You click a link promising the "bullish thesis" on Erasca, Inc. (ERAS), a biotech small cap that's been catching speculators' attention, and what do you get?

A wall of cookies.

Not a joke. Not a metaphor. Literally.

Yahoo Finance — that platform your aunt uses to "follow the market" — published an article with a seductive title about Erasca's bull case and, when you click, what pops up is an entire page asking you to accept 246 partners tracking every pixel of your digital life.

The actual content? Zero. Nothing. Zilch.

It's the financial equivalent of a movie trailer that shows all the good scenes, and when you get to the theater it's a two-hour piece of crap that delivers absolutely nothing.

The Financial Information Circus

This should bother a lot more people than it does.

We live in an era where the packaging of financial information is worth more than the information itself. Yahoo knows that headlines like "Bull Case Theory" generate clicks. Generate traffic. Generate data. And data feeds the advertising machine.

You're the product. Not the reader.

Nassim Taleb would call it the perfect example of inverted skin in the game: whoever produces the "content" bears zero risk if you make a dumb decision based on something you never even properly read. They win on the click. You're stuck with the risk.

It's like that scene from The Matrix — you take the blue pill thinking you'll discover the truth, and you wake up in the same damn bed, except now with 246 trackers monitoring whether you prefer Treasuries or Small Caps so they can shove day-trading course ads down your throat.

So What About Erasca, Anyway?

Since Yahoo didn't do its job, let me give you the bare minimum context you deserved when you clicked that link.

Erasca, Inc. (NASDAQ: ERAS) is a clinical-stage biotechnology company focused on therapies for cancer patients. The main pipeline revolves around RAS/MAPK pathway inhibitors — a cell signaling pathway that, when dysregulated, is behind multiple solid tumors.

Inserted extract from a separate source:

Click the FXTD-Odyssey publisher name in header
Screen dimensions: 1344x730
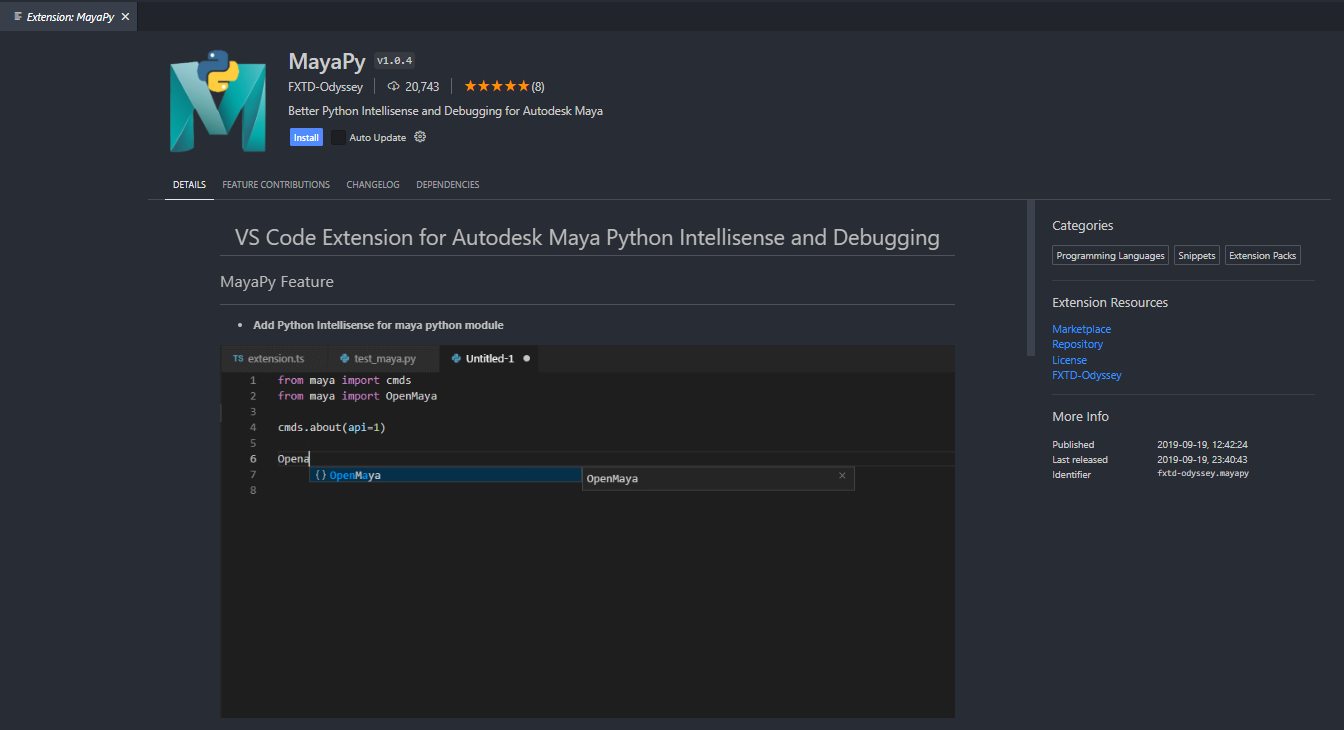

The bullish thesis that was supposedly going to be presented probably revolves around:

  • Promising pipeline with naftifine (ERS-26) and other candidates targeting pathways that big pharma has its eyes on
  • Potential partnerships with major labs that love scooping up biotech small caps when clinical data comes in positive
  • Depressed valuation — like most of the small cap biotech sector that got beaten to a pulp by high interest rates
  • M&A potential — if clinical trial results come in strong, someone big might want to buy the whole company

But — and this is where the "to the moon" crowd needs to listen up — clinical-stage biotech is a casino in a lab coat. This is not an investment for anyone who can't stomach seeing -50% on a bad clinical data day.

Benjamin Graham would be rolling in his grave if he saw people calling speculation in pre-revenue biotech an "investment." There's a brutal difference between informed speculation (which is legitimate) and a "bull case" narrative sold as if it were a sure thing.

The Real Problem

The problem isn't Erasca. It might even be a decent company with real science behind it.

The problem is the informational garbage ecosystem that's been built around financial markets. Headlines that promise analysis and deliver cookies. "Gurus" who talk about the bullish thesis without showing the bearish one. Platforms that monetize your attention while pretending to inform you.

For crying out loud, if you're going to talk about the bull case, you have a moral obligation to talk about the risk too. To mention that the company burns cash. That the FDA can deny approval. That the small cap biotech sector is a graveyard of broken promises.

But that doesn't generate clicks, does it?

So here's the question nobody at Yahoo is going to ask you: if the platform that "informs" you makes money off your data and not off the quality of its information, why the hell would you trust it to make decisions with your money?

Think about that before your next click.